Making fun with Eurogamer's level contest winner.

Looking over the plan at the start of the day, our Super User, Barra, looked a little uneasy. Michael's level was an ambitious design: not only did it call for vehicle sections, with the ketchup rocket and the Bananamobile, it also featured a panicky scramble over some burning hamburgers, timed leaps from one orange to another across pits filled with spiked cocktail sausages, and an opening section where you get across a bowl of water, log-rolling on beakers. But Barra, like Michael, had a strand of steely resolve running through his character. "We can do this," he said, eventually sitting down and picking up the controller. "You can actually do pretty much anything with this game in the end if you think about it right."

Interestingly, Barra describes LBP as "Brechtian", because in most finished levels, people opt to let you see all the wires and cables and switches that made the design possible, and also because he's got a background in acting so he would say that kind of thing. (It's probably good that he didn't do our review.) But maybe the theatrical angle holds up for Media Molecule's game: in Sackboy's world, you certainly spend a lot of time improvising.

Take the beakers that roll across the bowl of water at the beginning of Michael's level. I think we'd naively assumed that there would be a menu somewhere called "Glassware", where we could select the exact sort of thing we had in mind. LBP may be amazing, but it isn't Habitat: if we wanted those beakers, we'd have to make them ourselves. And that was only half the problem: LBP features fire and electricity, but it doesn't have any water to speak of. Seconds in and we'd already hit a snag.

Luckily, Michael's mind was fresh and alert, and after a few false starts, he'd created an alternative - a bowl covered with electrified glass which has to be navigated using toilet roll tubes (glass beakers would be too heavy to roll, and we couldn't be arsed to make them, anyway). Fall off the tube, and you get zapped: a classic bit of videogaming beckoned.

Mmm, burgers. We'll probably have those at the Expo as well. Did we mention we're doing an Expo? We're doing an Expo.

One obstacle down, and Michael was onto a prolonged hot streak. With only a handful of short hiccups, like losing the rocket or trying to create a believable cheese-grater to work as a launch pad, both he and Barra never let up until the very end, when Sackboy has to run the gauntlet of the Burger Monster's flaming projectiles, before knocking him off the top of the barbecue with a boxing glove. You know, like in Call of Duty 4.

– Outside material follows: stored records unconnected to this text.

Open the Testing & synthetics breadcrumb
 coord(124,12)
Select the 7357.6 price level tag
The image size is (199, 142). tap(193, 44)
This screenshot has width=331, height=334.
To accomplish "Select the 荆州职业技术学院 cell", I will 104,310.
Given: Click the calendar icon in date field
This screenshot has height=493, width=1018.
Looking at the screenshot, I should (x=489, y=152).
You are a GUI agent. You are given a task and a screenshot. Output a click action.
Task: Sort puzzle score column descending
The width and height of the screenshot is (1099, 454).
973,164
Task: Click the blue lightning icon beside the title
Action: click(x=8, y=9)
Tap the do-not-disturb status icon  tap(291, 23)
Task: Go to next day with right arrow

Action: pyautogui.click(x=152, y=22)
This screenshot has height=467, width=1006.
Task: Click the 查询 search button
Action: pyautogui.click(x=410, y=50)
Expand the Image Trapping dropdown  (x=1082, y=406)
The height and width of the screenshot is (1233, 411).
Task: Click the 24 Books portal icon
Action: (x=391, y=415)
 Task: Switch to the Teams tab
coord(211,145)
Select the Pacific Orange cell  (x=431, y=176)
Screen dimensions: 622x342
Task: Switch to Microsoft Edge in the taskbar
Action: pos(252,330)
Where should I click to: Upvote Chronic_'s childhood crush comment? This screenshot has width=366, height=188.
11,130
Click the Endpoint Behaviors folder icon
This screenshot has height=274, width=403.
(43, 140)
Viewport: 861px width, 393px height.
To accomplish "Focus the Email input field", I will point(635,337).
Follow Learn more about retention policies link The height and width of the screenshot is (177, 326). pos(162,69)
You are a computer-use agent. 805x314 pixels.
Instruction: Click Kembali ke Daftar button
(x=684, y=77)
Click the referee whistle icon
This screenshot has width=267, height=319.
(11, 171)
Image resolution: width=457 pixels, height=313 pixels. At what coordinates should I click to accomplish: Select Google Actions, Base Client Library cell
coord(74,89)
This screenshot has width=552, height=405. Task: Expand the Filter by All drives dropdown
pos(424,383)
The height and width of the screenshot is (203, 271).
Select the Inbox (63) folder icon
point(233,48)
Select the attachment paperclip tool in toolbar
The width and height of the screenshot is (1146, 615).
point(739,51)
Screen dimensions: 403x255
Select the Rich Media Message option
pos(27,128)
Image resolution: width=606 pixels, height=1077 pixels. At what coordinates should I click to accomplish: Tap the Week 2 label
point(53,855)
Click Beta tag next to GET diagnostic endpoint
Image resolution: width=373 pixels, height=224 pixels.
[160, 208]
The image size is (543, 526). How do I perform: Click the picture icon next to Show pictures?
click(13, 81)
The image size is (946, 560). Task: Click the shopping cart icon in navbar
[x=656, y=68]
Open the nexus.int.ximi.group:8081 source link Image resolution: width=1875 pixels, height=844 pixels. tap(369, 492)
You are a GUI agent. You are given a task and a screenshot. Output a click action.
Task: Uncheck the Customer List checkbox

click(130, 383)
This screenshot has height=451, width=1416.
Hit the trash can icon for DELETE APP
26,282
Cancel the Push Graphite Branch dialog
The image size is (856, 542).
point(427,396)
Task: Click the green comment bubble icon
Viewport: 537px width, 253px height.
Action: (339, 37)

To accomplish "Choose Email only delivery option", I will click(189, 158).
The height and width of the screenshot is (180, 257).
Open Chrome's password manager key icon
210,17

I'll admit - there were moments when it seemed impossible. Getting the spacing right for the flaming burgers was a nightmare, and working out how to dispose of the corpse of the Burger Monster once he's been punched into oblivion posed some serious challenges. And, when I saw Michael creating weird creatures from twitchy disembodied doll limbs and photos of his best friends, I started to seriously wonder what sort of person I was spending the afternoon with. But in the end, his level was a triumph: inventive, quirky, constantly surprising, and just the kind of thing that should win competitions.

"It takes a lot longer than I expected," admitted Michael, summing up his first taste of both game design and prolonged exposure to LBP. "But it's been a really good experience. When it all comes together, everything's perfect. The game just gives you so much opportunity to be creative."

Before we left Covent Garden, I asked Michael to provide a twenty-five word mini-review of his own level. "Twenty-five words? That's too many," he said modestly. "It's just awesome. Just think 'awesome', twenty-five times."

At the end of a long day, Michael headed back to Basingstoke with his level on a flash drive, and presumably spent the next few days perfecting the design, fixing the bugs, and removing all of those troubling references to the Qur'an that had crept in along the way. And that brings us to the real treat about LBP: buy a copy, and you can try out Michael's award-winning stage for yourself. Friendly advice: just watch out for the Bananamobile section.

LittleBigPlanet should be available in the UK from 5th November, and you can also play Michael's level at the Eurogamer Expo this week.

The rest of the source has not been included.